• _WHAT THE EXERCISE ASKS_
Every line of the material must be set down again without alteration.

• _EXTRACTED MATERIAL_
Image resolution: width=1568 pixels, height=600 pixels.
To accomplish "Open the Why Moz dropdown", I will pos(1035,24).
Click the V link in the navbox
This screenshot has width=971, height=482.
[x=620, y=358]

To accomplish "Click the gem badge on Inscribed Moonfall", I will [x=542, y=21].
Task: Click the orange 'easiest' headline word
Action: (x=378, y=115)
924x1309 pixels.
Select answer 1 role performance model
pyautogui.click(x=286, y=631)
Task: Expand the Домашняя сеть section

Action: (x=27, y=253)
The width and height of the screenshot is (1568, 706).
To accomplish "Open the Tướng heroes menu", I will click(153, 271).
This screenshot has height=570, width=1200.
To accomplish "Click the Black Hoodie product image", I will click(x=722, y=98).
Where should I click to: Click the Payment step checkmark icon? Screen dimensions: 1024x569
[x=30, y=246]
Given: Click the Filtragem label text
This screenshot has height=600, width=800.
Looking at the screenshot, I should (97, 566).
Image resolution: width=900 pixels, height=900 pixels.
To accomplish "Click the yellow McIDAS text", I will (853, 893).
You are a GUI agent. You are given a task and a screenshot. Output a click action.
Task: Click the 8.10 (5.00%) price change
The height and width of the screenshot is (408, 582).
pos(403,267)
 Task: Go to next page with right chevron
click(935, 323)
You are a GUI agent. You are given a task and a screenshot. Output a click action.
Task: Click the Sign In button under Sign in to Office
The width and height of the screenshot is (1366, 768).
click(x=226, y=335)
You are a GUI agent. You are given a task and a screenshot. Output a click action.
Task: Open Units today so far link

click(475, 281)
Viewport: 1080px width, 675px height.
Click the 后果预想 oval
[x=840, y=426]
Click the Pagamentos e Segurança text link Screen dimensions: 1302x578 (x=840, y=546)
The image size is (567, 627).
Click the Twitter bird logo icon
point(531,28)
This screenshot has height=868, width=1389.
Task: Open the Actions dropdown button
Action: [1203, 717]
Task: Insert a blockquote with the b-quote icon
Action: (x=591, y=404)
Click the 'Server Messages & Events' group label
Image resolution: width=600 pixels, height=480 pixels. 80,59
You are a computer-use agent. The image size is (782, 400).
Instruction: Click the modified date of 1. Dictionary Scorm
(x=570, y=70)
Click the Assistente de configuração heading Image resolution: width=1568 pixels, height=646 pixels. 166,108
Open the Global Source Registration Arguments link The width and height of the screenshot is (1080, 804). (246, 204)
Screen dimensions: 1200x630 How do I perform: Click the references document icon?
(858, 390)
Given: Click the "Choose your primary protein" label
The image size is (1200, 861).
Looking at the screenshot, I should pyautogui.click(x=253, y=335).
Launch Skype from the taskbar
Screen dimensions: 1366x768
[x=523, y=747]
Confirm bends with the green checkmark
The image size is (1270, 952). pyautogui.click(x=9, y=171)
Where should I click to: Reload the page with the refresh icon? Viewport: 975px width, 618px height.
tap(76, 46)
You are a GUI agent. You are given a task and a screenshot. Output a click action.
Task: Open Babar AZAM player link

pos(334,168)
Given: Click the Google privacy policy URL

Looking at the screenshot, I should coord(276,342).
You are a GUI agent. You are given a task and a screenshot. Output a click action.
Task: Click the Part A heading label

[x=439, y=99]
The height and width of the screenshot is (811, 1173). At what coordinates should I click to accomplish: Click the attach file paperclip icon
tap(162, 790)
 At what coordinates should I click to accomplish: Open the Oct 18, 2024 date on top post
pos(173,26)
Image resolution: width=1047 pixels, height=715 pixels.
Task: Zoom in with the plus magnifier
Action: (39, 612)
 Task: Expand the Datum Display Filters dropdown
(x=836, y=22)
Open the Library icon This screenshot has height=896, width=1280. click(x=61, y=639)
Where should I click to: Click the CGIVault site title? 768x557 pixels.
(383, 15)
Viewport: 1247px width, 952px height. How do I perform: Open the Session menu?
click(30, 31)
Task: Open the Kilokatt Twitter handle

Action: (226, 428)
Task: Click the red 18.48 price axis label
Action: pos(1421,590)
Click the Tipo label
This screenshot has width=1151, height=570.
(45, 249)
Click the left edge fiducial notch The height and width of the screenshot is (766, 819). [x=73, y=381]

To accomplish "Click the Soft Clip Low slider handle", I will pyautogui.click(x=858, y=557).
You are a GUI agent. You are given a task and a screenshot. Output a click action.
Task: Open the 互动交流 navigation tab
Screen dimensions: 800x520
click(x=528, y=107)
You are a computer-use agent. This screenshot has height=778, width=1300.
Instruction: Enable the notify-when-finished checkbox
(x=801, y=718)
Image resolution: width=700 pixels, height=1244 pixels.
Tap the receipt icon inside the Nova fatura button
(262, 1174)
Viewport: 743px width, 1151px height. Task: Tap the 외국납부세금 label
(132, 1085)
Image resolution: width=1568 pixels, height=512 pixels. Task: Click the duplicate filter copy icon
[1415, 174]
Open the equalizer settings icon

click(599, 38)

• _ANSWER BOX_
Image resolution: width=1568 pixels, height=600 pixels.
To accomplish "Open the Why Moz dropdown", I will pos(1035,24).
Click the V link in the navbox
This screenshot has width=971, height=482.
[x=620, y=358]

To accomplish "Click the gem badge on Inscribed Moonfall", I will [x=542, y=21].
Task: Click the orange 'easiest' headline word
Action: (x=378, y=115)
924x1309 pixels.
Select answer 1 role performance model
pyautogui.click(x=286, y=631)
Task: Expand the Домашняя сеть section

Action: (x=27, y=253)
The width and height of the screenshot is (1568, 706).
To accomplish "Open the Tướng heroes menu", I will click(153, 271).
This screenshot has height=570, width=1200.
To accomplish "Click the Black Hoodie product image", I will click(x=722, y=98).
Where should I click to: Click the Payment step checkmark icon? Screen dimensions: 1024x569
[x=30, y=246]
Given: Click the Filtragem label text
This screenshot has height=600, width=800.
Looking at the screenshot, I should (97, 566).
Image resolution: width=900 pixels, height=900 pixels.
To accomplish "Click the yellow McIDAS text", I will (853, 893).
You are a GUI agent. You are given a task and a screenshot. Output a click action.
Task: Click the 8.10 (5.00%) price change
The height and width of the screenshot is (408, 582).
pos(403,267)
 Task: Go to next page with right chevron
click(935, 323)
You are a GUI agent. You are given a task and a screenshot. Output a click action.
Task: Click the Sign In button under Sign in to Office
The width and height of the screenshot is (1366, 768).
click(x=226, y=335)
You are a GUI agent. You are given a task and a screenshot. Output a click action.
Task: Open Units today so far link

click(475, 281)
Viewport: 1080px width, 675px height.
Click the 后果预想 oval
[x=840, y=426]
Click the Pagamentos e Segurança text link Screen dimensions: 1302x578 (x=840, y=546)
The image size is (567, 627).
Click the Twitter bird logo icon
point(531,28)
This screenshot has height=868, width=1389.
Task: Open the Actions dropdown button
Action: [1203, 717]
Task: Insert a blockquote with the b-quote icon
Action: (x=591, y=404)
Click the 'Server Messages & Events' group label
Image resolution: width=600 pixels, height=480 pixels. 80,59
You are a computer-use agent. The image size is (782, 400).
Instruction: Click the modified date of 1. Dictionary Scorm
(x=570, y=70)
Click the Assistente de configuração heading Image resolution: width=1568 pixels, height=646 pixels. 166,108
Open the Global Source Registration Arguments link The width and height of the screenshot is (1080, 804). (246, 204)
Screen dimensions: 1200x630 How do I perform: Click the references document icon?
(858, 390)
Given: Click the "Choose your primary protein" label
The image size is (1200, 861).
Looking at the screenshot, I should pyautogui.click(x=253, y=335).
Launch Skype from the taskbar
Screen dimensions: 1366x768
[x=523, y=747]
Confirm bends with the green checkmark
The image size is (1270, 952). pyautogui.click(x=9, y=171)
Where should I click to: Reload the page with the refresh icon? Viewport: 975px width, 618px height.
tap(76, 46)
You are a GUI agent. You are given a task and a screenshot. Output a click action.
Task: Open Babar AZAM player link

pos(334,168)
Given: Click the Google privacy policy URL

Looking at the screenshot, I should coord(276,342).
You are a GUI agent. You are given a task and a screenshot. Output a click action.
Task: Click the Part A heading label

[x=439, y=99]
The height and width of the screenshot is (811, 1173). At what coordinates should I click to accomplish: Click the attach file paperclip icon
tap(162, 790)
 At what coordinates should I click to accomplish: Open the Oct 18, 2024 date on top post
pos(173,26)
Image resolution: width=1047 pixels, height=715 pixels.
Task: Zoom in with the plus magnifier
Action: (39, 612)
 Task: Expand the Datum Display Filters dropdown
(x=836, y=22)
Open the Library icon This screenshot has height=896, width=1280. click(x=61, y=639)
Where should I click to: Click the CGIVault site title? 768x557 pixels.
(383, 15)
Viewport: 1247px width, 952px height. How do I perform: Open the Session menu?
click(30, 31)
Task: Open the Kilokatt Twitter handle

Action: (226, 428)
Task: Click the red 18.48 price axis label
Action: pos(1421,590)
Click the Tipo label
This screenshot has width=1151, height=570.
(45, 249)
Click the left edge fiducial notch The height and width of the screenshot is (766, 819). [x=73, y=381]

To accomplish "Click the Soft Clip Low slider handle", I will pyautogui.click(x=858, y=557).
You are a GUI agent. You are given a task and a screenshot. Output a click action.
Task: Open the 互动交流 navigation tab
Screen dimensions: 800x520
click(x=528, y=107)
You are a computer-use agent. This screenshot has height=778, width=1300.
Instruction: Enable the notify-when-finished checkbox
(x=801, y=718)
Image resolution: width=700 pixels, height=1244 pixels.
Tap the receipt icon inside the Nova fatura button
(262, 1174)
Viewport: 743px width, 1151px height. Task: Tap the 외국납부세금 label
(132, 1085)
Image resolution: width=1568 pixels, height=512 pixels. Task: Click the duplicate filter copy icon
[1415, 174]
Open the equalizer settings icon

click(599, 38)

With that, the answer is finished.